In very simple terms, the analytics process starts with data collection, goes into cleaning, then exploration, model building, and model deployment. Historically, what we’ve been doing is collection and cleaning is usually done by individuals otherwise known as data engineers. So these individuals go out, they collect the data, they scrub it, they get it all ready for analysis. And they’re really our data experts, so they know that data. They’ve really been working with it. After they’re done, they send that off to the data analysts and statisticians.
A data analyst or a statistician will then take that data, explore the relationships, start building the models, deploy their models, check the models, do all of that fancy mathematical work that goes into what an analysis actually is. When data scientists came on the screen– onto the stage to do their thing, what they basically are is the encompassing of both data engineers, analysts, and just topic specialists. So they’re supposed to know the field that the analysis is being run in, and also the mathematical computer science just structure of data and analyses.
They’re supposed to be able to do it all and implement the actual field that this analysis is being done for into the data and the analysis process. It’s like a translation with– into the interdisciplinary model that analysis actually put into. The reason I chose COVID as the topic, or the subject for this analytic presentation is because of the timeliness of it– we’re still in it– and just because of the complexity and insanity that was COVID. To begin, COVID was a very limited time frame, so it took– it started and picked up speed very quickly.
The data that analysts had to work with was all real-time. So data they could have pulled even now right this second is going to be old data tomorrow, the next day. So it’s something that they constantly had to trip over themselves to try to approach and to handle. Another issue with COVID is the inconsistent and inconsistent reporting sources and standards that were going into the collection process. So any two sources weren’t doing the reporting exactly the same. There were no data standards. They weren’t being structured the same. We weren’t collecting the same information, or in the same ways, or with the same understanding of what that information was supposed to tell us. We also had little to no prior knowledge of what COVID was, how it was impacting, us and what it really could do, so we didn’t really know what to test for.
It was kind of all over the place. And then lastly, again, you see this inconsistent reporting sources and standards, but now at the other end of the process, when we’re actually trying to push results out into the world. So that was also fragile and inconsistent because we really didn’t know what exactly we needed to be telling the world. We just need to know we needed to say something. So when looking for a COVID to– COVID data to use in this presentation, I came across a lot of sources. So we have the CDC’s COVID Tracker, HealthData.gov, WHO, Kaggle– lots of different sources, lots of different data, lots of different formats, lots of different reasons as to why the data was collected, lots of people analyzing it. That’s really what I wanted to say about this type of data.
The main thing I want you to pull from this presentation is not that it’s about COVID, but that it’s about the analytic process, and how essential that process is in cases such as the pandemic. We really need to approach it carefully, and with precise understanding and careful implementation, whereas we really weren’t able to do that with the demand for knowledge now. That’s really what I wanted to touch on with this is just understand– or take away that the COVID data that we have is fragile. It’s inconsistent. It’s all over the place, but the analytic process, the things that needed to go into it– that never changed. And please pay attention to that part.
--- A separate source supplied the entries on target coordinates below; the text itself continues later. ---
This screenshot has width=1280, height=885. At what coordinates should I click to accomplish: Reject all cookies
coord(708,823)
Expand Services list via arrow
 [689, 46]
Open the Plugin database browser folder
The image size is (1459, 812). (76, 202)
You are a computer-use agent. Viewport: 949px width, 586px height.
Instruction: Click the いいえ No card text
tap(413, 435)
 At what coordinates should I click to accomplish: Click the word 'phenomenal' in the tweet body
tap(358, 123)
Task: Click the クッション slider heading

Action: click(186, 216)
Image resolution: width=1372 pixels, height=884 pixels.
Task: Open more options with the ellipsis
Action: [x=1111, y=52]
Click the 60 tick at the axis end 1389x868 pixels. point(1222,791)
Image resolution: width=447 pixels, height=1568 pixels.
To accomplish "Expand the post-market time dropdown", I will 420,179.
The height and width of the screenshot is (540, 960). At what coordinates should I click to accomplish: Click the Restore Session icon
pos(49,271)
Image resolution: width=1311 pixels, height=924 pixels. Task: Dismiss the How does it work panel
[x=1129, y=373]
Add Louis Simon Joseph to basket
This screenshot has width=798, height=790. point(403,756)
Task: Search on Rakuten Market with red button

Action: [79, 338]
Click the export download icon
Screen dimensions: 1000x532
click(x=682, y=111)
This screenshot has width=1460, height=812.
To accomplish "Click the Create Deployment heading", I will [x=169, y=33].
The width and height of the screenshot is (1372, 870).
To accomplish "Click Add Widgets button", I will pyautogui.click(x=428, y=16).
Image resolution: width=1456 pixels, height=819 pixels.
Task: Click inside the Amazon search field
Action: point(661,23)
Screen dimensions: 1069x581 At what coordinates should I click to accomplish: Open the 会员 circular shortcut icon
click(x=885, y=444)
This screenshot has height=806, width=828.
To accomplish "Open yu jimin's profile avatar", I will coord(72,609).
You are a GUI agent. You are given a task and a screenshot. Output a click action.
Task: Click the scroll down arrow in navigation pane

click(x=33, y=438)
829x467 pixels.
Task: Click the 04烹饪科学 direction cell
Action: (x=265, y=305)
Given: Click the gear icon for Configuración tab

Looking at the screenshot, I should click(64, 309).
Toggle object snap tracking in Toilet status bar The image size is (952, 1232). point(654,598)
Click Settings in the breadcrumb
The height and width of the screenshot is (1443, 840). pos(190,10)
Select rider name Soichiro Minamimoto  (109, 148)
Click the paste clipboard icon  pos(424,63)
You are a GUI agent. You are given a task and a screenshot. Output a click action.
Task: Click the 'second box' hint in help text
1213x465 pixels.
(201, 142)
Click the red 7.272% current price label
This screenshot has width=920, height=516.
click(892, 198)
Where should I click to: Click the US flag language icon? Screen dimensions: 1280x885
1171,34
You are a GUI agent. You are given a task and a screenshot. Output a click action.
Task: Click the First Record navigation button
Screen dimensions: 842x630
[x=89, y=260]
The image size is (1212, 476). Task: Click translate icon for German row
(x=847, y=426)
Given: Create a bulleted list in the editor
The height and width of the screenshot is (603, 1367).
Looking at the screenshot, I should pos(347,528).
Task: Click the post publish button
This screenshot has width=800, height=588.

What we’re going to cover in this presentation today is how to choose and import data, some important standards, keys, and best practices, data exploration, data-driven modeling, matching your question to a model, evaluating your model, and then the conclusion. All right, so we’re going, to begin with, choosing and important data. For each of these different topics, I do want to cover both some key information, how to run that in SAS, and the best practices– so just throwing that out there. All right, so choosing data– when choosing data, there are several things that you need to take into consideration.
Are you looking at doing a primary analysis or a secondary analysis? Primary analyses involve you’re actually going out and doing maybe a survey collection or collecting data in some way. You are the person that’s actually collecting and putting this data together. A secondary analysis is usually when you go out and you find that someone else has done, or maybe you have done it before, but you want to do a different analysis on it. So it’s data that’s been collected without the key purpose of the analysis you want to do on it. Both of those different types of data themselves are going to have different formats and caveats within them that you need to consider. There’s also experimental versus observational research.
Experimental is when you can actually randomize individuals into groups, and maybe give them a different drug or give them a different way of learning– that you’re able to actually test the difference between those two groups. In observational research, you don’t have the luxury of being able to randomize individuals and place them into the groups you want to see them in. You actually have to observe individuals or the subjects of your research in their natural environment or in a structured environment, but in their natural way.
It’s a type of research you can’t manipulate, but in and of itself has strengths, because you’re actually able to see them without the pressure of that experimental aspect. Another thing you want to consider is, does the data ask or answer the right questions? So the questions that you might not be the questions that the data is ready to answer– so just making sure that the questions you have to match the type of data that you’re looking to collect. Another thing to consider is also data structure.